• [PROBLEM TO SOLVE]
Without including any pictures, copy every line below exactly.

Data records:
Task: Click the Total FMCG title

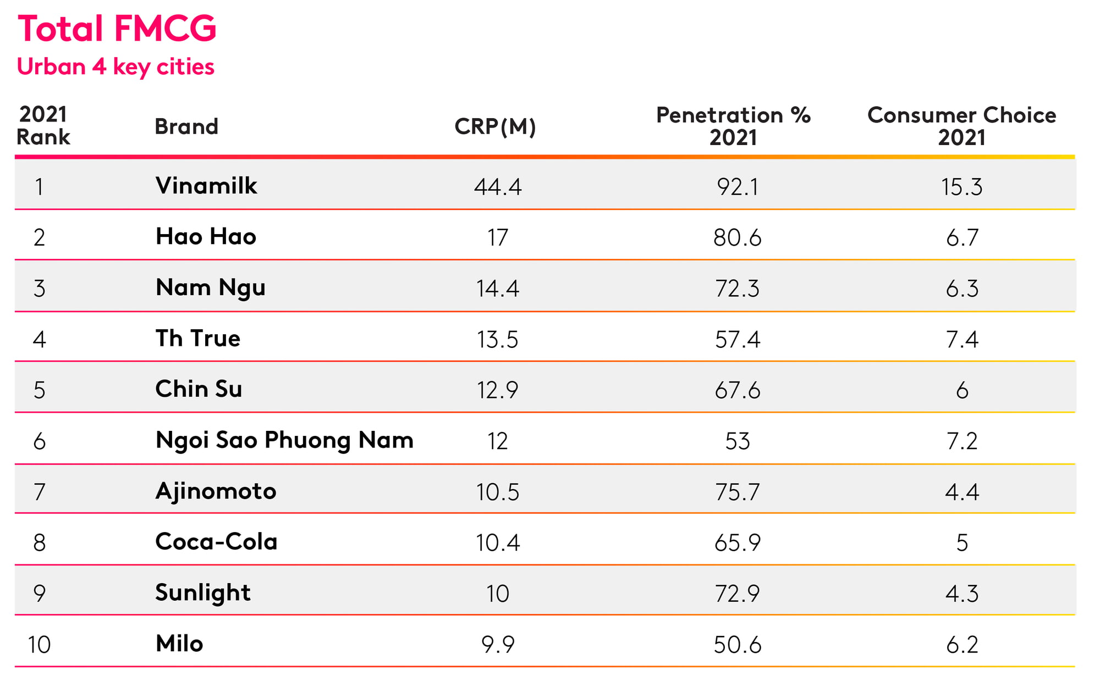Action: pos(117,29)
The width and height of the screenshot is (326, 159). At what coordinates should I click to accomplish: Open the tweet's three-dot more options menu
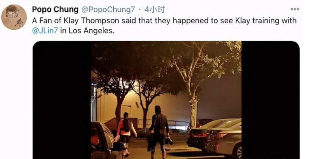[295, 9]
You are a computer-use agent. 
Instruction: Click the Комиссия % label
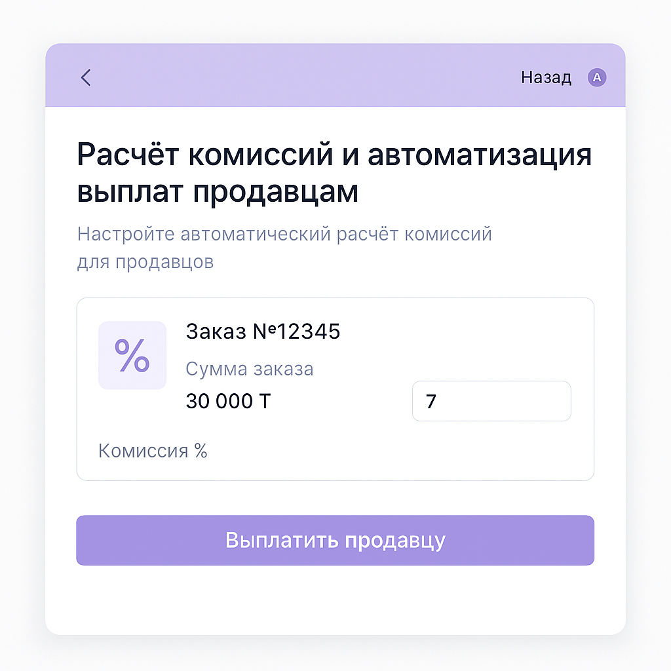tap(153, 451)
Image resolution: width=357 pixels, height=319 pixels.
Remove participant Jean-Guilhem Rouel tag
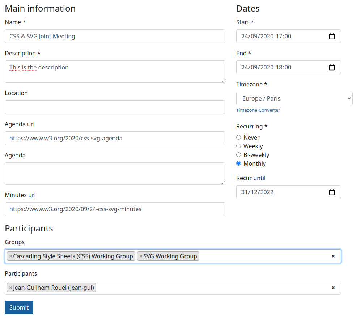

• [OUTPUT OF THE TASK]
Task: Click the Total FMCG title

Action: pos(117,29)
The width and height of the screenshot is (326, 159). At what coordinates should I click to accomplish: Open the tweet's three-dot more options menu
[295, 9]
You are a computer-use agent. 
Instruction: Click the Комиссия % label
tap(153, 451)
Image resolution: width=357 pixels, height=319 pixels.
Remove participant Jean-Guilhem Rouel tag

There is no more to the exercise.